「京大変人講座」とは、京都大学発の、京大に連綿と受けつがれている「自由の学風」「変人のDNA」を世に広く知ってもらうため発足した公開講座のことだ。(京大で変人はホメ言葉である。)本書はその人気の授業を書籍化したものである。(三笠書房刊)
サービス経営学、法哲学、システム工学など、様々な分野の先生の話はどれも一風変わっていて面白い。
特に面白いと感じた話を次より少し紹介してみたいと思うが、関西気質を感じられる序章のダイアローグとディベートの違いの話などもかなり楽しい内容となっているので、読み飛ばさず、ぜひ冒頭から読んでいってみて欲しい。 まず、第1章の『毒ガスに満ちた「奇妙な惑星」へようこそ』。章タイトルに思わずびっくりしてしまうが、これは地球のことである。

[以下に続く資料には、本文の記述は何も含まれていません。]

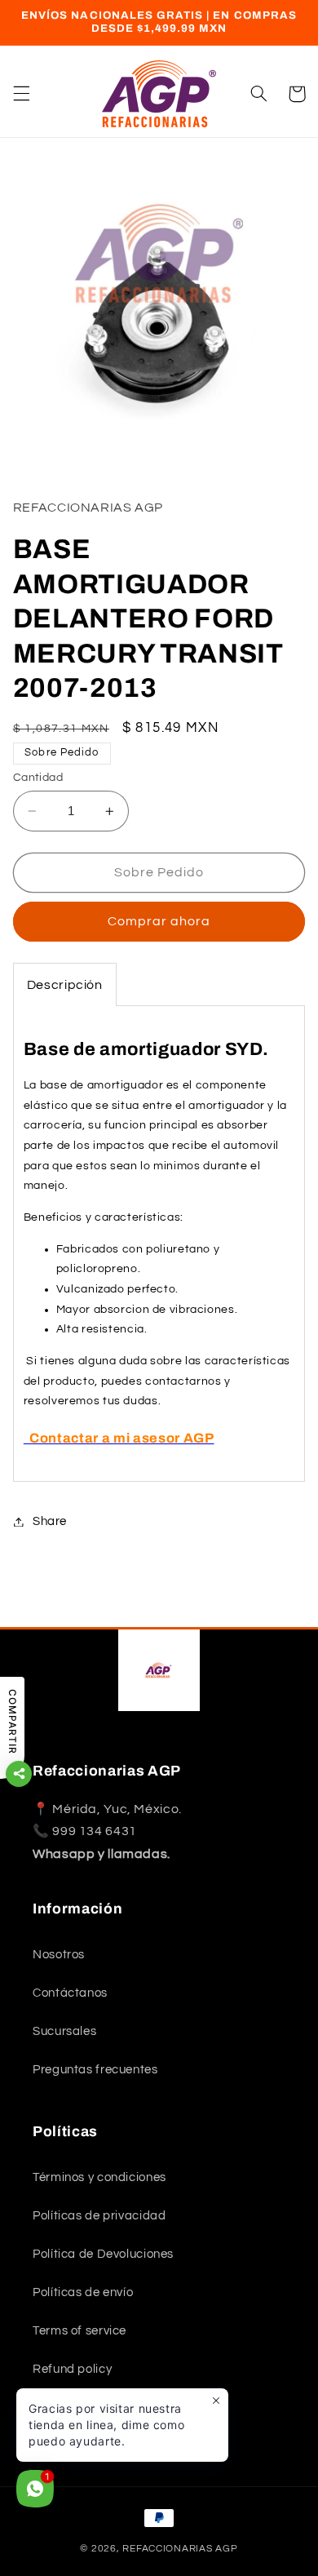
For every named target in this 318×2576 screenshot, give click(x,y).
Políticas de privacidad (99, 2216)
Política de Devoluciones (103, 2254)
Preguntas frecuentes (95, 2070)
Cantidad (38, 777)
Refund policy (72, 2369)
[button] (21, 94)
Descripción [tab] (65, 984)
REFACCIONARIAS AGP (179, 2548)
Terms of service (79, 2331)
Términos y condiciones (99, 2177)
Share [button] (50, 1521)
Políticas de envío (83, 2292)
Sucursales (64, 2031)
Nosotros (59, 1955)
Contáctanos (70, 1993)
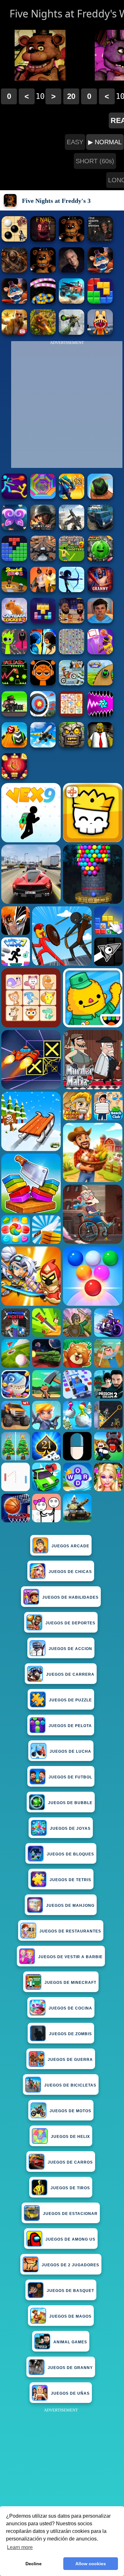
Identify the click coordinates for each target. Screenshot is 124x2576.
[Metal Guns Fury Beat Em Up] (14, 714)
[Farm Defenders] (43, 333)
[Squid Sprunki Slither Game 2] (14, 652)
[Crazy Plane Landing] (43, 745)
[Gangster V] (14, 333)
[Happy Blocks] (43, 621)
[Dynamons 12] (71, 497)
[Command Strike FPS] (71, 528)
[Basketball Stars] (71, 621)
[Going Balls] (100, 497)
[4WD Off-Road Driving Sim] (100, 528)
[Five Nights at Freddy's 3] (71, 240)
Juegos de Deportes (70, 1623)
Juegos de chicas (70, 1572)
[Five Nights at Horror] (43, 271)
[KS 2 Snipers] (71, 333)
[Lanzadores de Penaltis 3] (71, 559)
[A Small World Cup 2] (100, 621)
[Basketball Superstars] (100, 652)
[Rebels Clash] (43, 590)
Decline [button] (33, 2563)
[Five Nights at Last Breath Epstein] (71, 271)
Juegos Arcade (70, 1546)
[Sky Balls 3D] (14, 745)
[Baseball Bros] (14, 590)
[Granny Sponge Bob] (100, 745)
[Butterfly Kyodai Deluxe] (71, 652)
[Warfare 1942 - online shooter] (43, 528)
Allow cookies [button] (90, 2563)
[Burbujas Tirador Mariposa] (14, 777)
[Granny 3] (100, 590)
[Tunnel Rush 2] (43, 497)
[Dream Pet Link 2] (71, 714)
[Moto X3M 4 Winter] (71, 683)
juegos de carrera (70, 1674)
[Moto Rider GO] (43, 559)
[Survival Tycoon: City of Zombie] (71, 745)
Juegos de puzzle (70, 1700)
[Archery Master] (43, 714)
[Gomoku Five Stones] (14, 240)
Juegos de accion (70, 1649)
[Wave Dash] (14, 683)
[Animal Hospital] (100, 333)
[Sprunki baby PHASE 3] (43, 683)
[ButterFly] (14, 528)
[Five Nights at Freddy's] (100, 271)
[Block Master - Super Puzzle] (14, 559)
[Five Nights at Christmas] (43, 240)
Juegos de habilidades (70, 1597)
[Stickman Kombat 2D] (43, 652)
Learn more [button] (20, 2547)
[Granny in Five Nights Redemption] (14, 271)
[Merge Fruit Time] (100, 559)
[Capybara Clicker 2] (14, 621)
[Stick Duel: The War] (14, 497)
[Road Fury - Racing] (71, 302)
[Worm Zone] (43, 302)
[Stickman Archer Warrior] (71, 590)
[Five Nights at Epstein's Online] (100, 240)
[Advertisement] (62, 2476)
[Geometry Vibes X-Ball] (100, 714)
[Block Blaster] (100, 302)
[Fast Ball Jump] (100, 683)
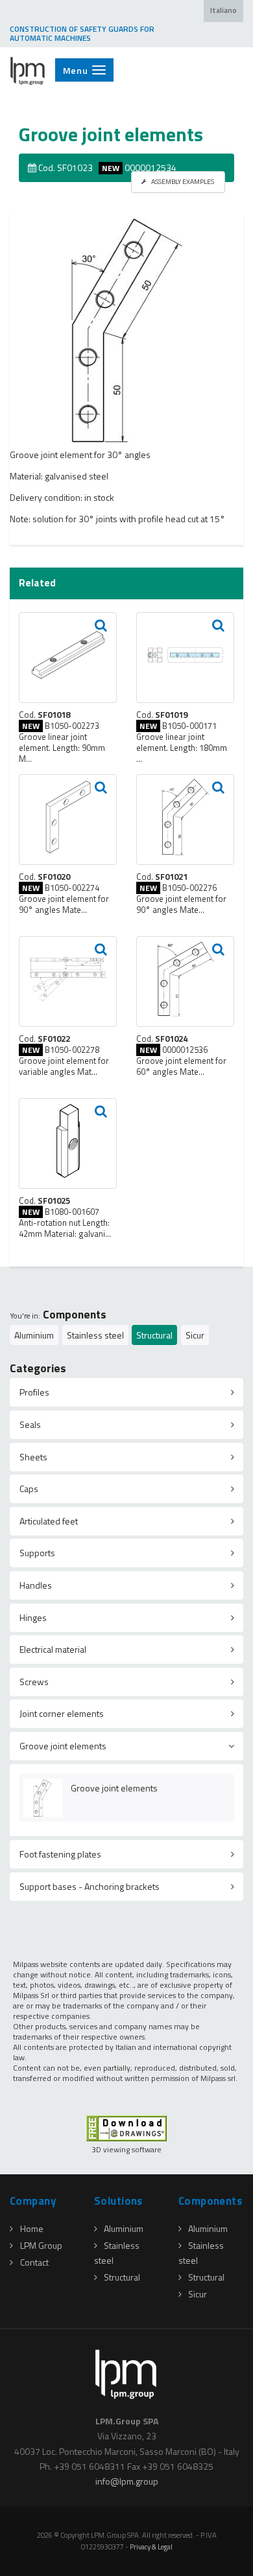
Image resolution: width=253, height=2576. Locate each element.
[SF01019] (185, 657)
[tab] (126, 1392)
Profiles (34, 1392)
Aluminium (34, 1335)
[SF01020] (68, 819)
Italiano (223, 10)
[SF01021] (185, 819)
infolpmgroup (126, 2481)
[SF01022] (68, 981)
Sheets (33, 1457)
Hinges (33, 1617)
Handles (35, 1585)
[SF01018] (68, 657)
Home (31, 2228)
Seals (30, 1424)
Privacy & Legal (151, 2546)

私達が生きていく上で酸素の存在は必要不可欠。だが、原始の生物に取って酸素は毒だった。なぜ私達は酸素を必要とする生物になったのだろう? これは“変な生き物”だけが生き残った結果だというが・・・。他にも誰も見たことがないはずの地球の内部構造がなぜ解明されているのか、黒い地層が教えてくれる海の超酸欠事件など、興味深い話が多数登場する。恐竜は隕石によって絶滅した言われるが、それよりも昔、海の生物に絶対的な危機が訪れていた。海の中の酸素が極端に少なくなったのである。それは黒い地層から分析できることなのだが・・・地層が黒くなっている理由に驚いた。もう一つ、第4章の『なぜ、遠足のおやつは“300円以内”なのか』。
便利なことが推奨され、喜ばれる世の中である。不便よりも便利な方がいいと多くの人は考えているだろう。だが、本当にそうだろうか?
本章で紹介されているクラシエの「甘栗むいちゃいました」と「ねるねるねるね」はどちらもおなじみのヒット商品だが、かたや甘栗の皮がすでに剥かれている便利な商品、もう一方は粉末に水を加えて練るという、手間を加えて作るおやつという対照的な商品である。便利なだけが商品の価値になっていないのが分かるが、一体何故「ねるねるねるね」は売れているのか、分かるだろうか?
また、章のタイトルにもある遠足の話。決められた値段内で何のおやつを買うか友達と悩んだという人は多いと思う。ではもし、おやつを買える金額に制約がなかったとしたら・・・? 遠足はより楽しいものになっただろうか、それとも・・・
さらにもう一つパイロットの例。難しい試験に合格し、念願かなって現場にパイロットとして配属。しかし機体にはすでに自動運転の機能が備わっており、パイロットは何もしなくてよいという。この時パイロットはどう思うだろう。一概に何もしなくて楽だと思うのだろうか?
実は便利になったことで失われたものがある。一見不要の制約やあえての不便さから生まれるものに目を向けてみると、そこには「発見」があった。
「常識」だと思っていることを少し違う視点から見てみると、面白いことに気づけるかもしれない。
個性的な先生たちの話はどれも興味深い。早くも続編刊行が決まったようだ。発売を楽しみに待ちたい。